At the same time, Johnny Cash - one of country music's most iconic figures - began inviting pop artists such as Dylan and Joni Mitchell to appear on his TV show.
Exhibition
That era of musical cross-pollination is celebrated in a new exhibition, Dylan, Cash and the Nashville Cats: A New Music City, which runs at the Country Music Hall of Fame and Museum in Nashville, Tennessee, until December 2016.

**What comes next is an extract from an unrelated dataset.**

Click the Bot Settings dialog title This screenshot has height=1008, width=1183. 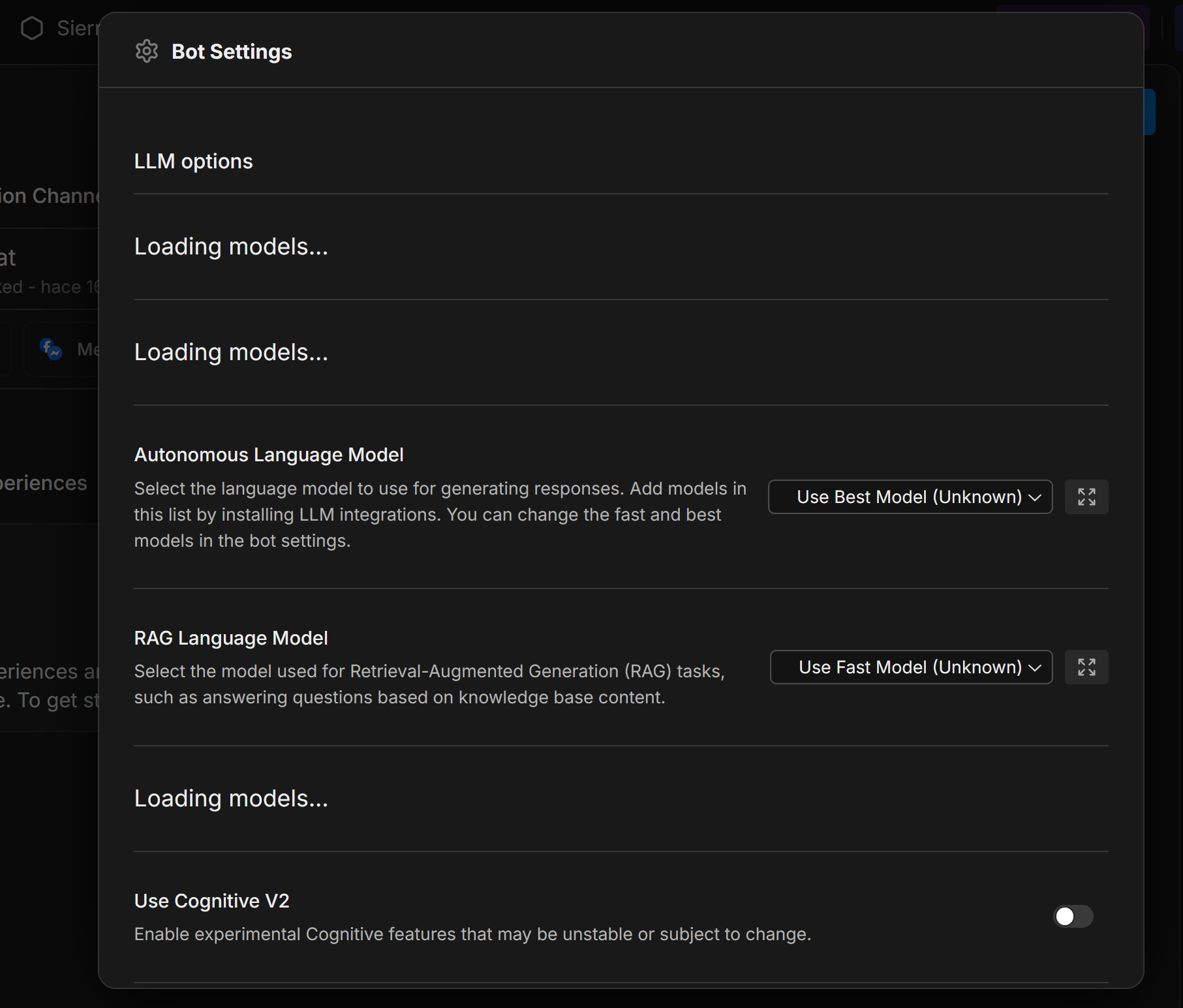pyautogui.click(x=232, y=52)
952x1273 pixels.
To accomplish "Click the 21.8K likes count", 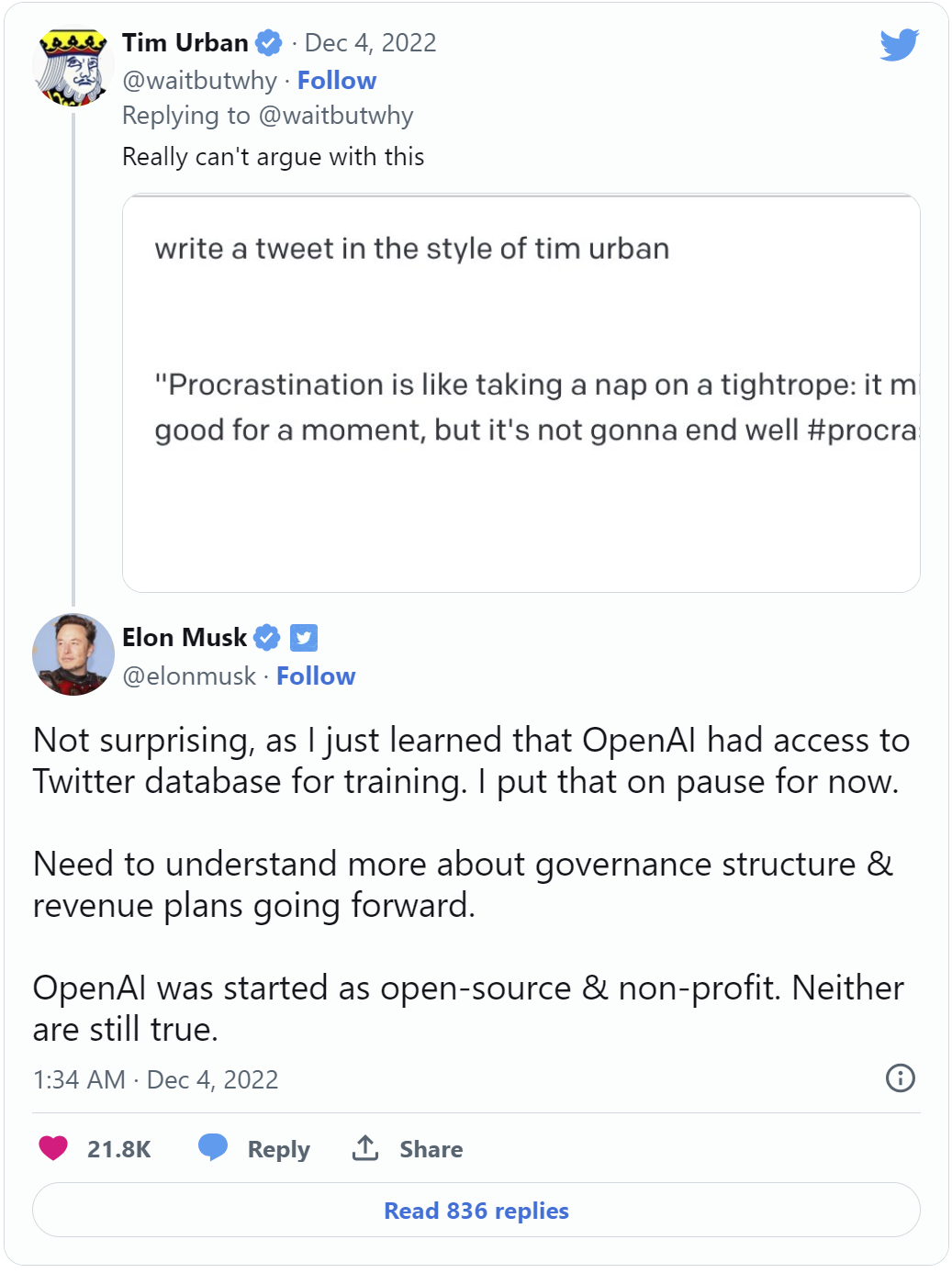I will click(119, 1149).
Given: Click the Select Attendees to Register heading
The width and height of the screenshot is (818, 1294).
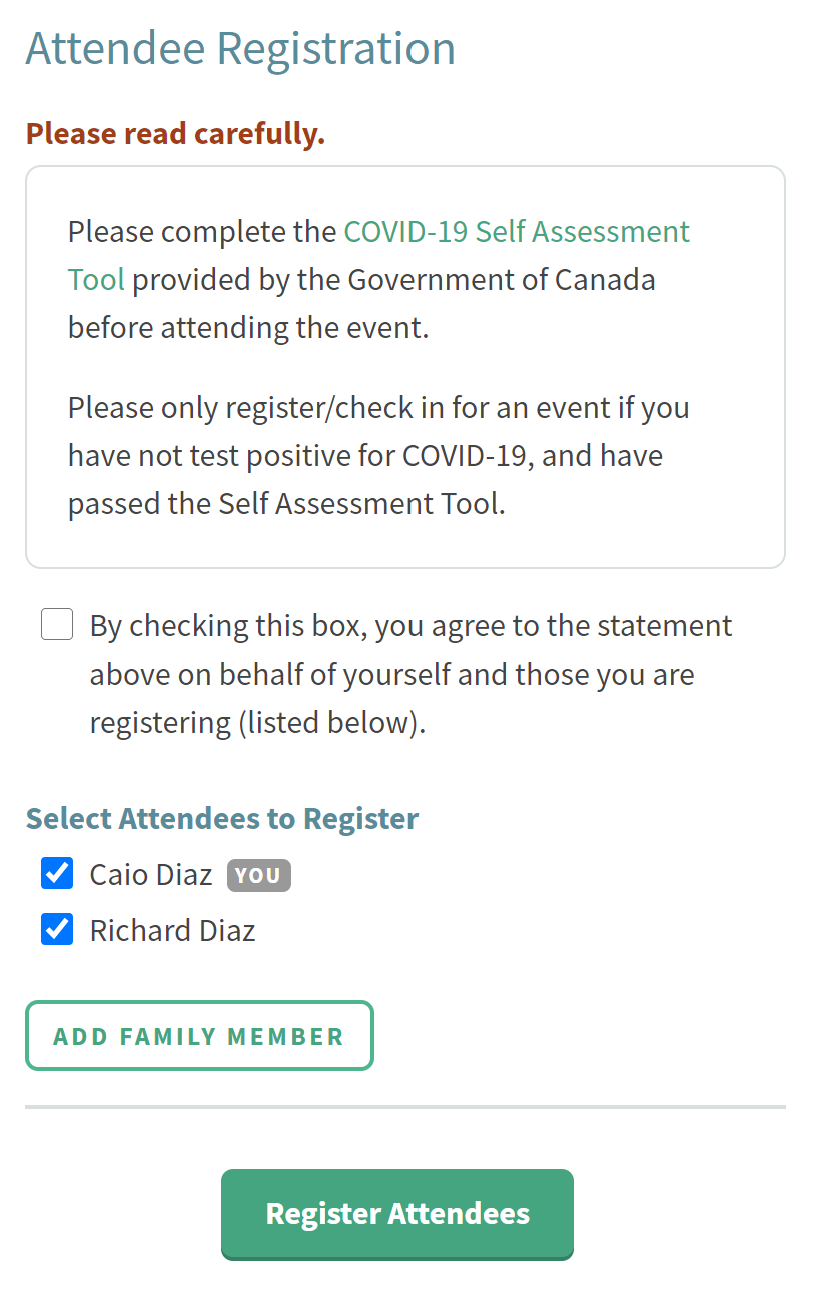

Released this month to coincide with the exhibition is a 36-track double album of the same name, which includes Cash's version of Dylan's It Ain't Me Babe, plus Cash and Dylan singing a duet of Girl From The North Country. Also on the album are a mixture of hits and rarities by Paul McCartney, Ringo Starr, Joan Baez, The Byrds and Simon & Garfunkel. What all the tracks have in common is the accompaniment of a group of session musicians collectively known as the Nashville Cats. Among them are harmonica ace Charlie McCoy, guitarists Grady Martin and Jerry Reed, and blind pianist Pig Robbins.
Jam session
Cash began his career alongside rock'n'roll pioneers Elvis Presley, Jerry Lee Lewis and Carl Perkins at Sun Records in the 1950s, and closing the Dylan, Cash and the Nashville Cats album is a live jam through the rockabilly song Matchbox by Cash, Perkins and British group Derek and the Dominos which featured Eric Clapton. The song was recorded on Cash's TV show, which was shot at the Ryman Auditorium in Nashville - a venue nicknamed the Mother Church of Country Music.